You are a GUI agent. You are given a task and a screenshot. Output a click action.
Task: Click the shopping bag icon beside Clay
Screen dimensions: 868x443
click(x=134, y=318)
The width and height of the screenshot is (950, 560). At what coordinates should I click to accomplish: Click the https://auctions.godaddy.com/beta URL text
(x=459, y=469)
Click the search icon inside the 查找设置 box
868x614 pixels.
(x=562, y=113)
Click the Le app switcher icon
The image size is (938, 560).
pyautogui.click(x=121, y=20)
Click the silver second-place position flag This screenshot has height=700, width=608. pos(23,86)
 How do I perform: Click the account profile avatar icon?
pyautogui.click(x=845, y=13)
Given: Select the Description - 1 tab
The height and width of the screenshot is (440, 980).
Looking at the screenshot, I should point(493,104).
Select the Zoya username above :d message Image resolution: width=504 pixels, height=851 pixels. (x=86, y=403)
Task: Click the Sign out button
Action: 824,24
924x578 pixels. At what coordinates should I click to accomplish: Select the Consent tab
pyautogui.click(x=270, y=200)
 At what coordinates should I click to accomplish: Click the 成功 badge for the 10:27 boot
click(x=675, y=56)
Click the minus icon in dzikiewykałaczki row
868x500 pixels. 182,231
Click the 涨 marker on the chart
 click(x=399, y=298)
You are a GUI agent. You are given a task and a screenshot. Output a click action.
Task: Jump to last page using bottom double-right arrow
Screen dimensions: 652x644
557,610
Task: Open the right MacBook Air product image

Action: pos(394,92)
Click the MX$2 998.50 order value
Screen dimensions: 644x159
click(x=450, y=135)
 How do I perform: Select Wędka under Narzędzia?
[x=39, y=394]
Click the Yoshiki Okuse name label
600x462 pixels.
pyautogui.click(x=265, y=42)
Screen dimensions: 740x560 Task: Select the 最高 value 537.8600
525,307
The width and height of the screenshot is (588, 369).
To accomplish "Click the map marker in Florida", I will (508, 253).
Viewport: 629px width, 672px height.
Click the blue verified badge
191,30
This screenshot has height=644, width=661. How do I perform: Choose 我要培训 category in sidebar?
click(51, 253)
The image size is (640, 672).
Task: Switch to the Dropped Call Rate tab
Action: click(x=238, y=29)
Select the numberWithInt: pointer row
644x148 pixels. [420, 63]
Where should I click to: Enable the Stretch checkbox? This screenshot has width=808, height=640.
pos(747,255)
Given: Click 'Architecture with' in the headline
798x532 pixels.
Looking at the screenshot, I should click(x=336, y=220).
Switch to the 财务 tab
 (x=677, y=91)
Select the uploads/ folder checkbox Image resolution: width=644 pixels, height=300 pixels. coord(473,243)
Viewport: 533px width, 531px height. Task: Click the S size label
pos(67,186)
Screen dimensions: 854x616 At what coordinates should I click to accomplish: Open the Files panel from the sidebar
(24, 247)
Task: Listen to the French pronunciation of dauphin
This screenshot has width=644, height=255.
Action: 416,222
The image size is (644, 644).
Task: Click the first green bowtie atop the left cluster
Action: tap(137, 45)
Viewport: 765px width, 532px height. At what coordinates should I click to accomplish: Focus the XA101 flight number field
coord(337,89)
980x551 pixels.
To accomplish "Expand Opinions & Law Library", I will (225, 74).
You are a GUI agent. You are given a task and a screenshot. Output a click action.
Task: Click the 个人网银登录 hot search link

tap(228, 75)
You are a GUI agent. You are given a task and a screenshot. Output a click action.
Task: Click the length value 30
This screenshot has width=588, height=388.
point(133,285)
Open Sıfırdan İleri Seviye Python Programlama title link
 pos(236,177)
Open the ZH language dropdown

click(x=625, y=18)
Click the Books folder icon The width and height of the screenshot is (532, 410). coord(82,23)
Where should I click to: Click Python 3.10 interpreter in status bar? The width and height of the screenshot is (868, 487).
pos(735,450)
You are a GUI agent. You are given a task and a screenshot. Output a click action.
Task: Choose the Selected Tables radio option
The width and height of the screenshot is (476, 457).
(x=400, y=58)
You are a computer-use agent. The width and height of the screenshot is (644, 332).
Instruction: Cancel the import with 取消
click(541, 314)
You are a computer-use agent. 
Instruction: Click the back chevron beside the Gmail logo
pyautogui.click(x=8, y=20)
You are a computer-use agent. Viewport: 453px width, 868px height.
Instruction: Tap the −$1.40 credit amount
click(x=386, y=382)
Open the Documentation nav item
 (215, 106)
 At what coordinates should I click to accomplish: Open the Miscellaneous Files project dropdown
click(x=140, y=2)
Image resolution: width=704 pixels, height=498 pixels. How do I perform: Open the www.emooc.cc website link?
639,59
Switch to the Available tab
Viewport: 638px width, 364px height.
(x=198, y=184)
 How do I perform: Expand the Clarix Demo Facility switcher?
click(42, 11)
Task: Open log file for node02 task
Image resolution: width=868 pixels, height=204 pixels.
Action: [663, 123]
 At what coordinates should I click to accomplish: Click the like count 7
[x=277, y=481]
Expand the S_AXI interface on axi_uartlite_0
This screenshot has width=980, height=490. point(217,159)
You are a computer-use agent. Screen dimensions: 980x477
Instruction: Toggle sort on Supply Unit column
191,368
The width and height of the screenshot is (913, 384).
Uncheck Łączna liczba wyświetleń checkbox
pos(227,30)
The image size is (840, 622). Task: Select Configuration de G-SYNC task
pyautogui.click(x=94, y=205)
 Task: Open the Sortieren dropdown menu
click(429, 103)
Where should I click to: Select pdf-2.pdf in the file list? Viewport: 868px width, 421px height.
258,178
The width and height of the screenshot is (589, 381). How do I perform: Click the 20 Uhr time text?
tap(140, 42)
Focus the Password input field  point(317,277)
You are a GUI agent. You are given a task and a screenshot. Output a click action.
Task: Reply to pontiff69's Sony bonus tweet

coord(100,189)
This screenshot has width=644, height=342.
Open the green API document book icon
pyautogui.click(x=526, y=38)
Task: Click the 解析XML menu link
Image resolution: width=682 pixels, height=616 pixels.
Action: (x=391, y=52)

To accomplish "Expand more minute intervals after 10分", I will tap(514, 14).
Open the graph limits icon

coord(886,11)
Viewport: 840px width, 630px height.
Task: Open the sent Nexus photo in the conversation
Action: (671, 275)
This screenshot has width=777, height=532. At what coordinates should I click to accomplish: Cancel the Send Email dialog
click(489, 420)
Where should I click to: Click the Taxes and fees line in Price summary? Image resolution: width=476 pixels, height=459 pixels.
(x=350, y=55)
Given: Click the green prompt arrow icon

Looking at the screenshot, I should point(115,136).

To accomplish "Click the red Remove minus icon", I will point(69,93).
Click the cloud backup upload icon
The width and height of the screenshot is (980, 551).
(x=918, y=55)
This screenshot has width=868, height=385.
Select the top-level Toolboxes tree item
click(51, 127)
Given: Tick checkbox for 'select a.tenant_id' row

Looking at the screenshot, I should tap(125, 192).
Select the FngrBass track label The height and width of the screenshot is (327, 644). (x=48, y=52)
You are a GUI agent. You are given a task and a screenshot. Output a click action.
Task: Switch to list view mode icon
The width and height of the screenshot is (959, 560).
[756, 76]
_ _ _ _ _ _ _
■ Your instructions ■
Look through the data above. Each line containing the word "computer" needs to be copied.

■ Answer box ■
You are a computer-use agent. The width and height of the screenshot is (644, 332).
You are a computer-use agent. 
You are a computer-use agent. Viewport: 453px width, 868px height.
You are a computer-use agent. Screen dimensions: 980x477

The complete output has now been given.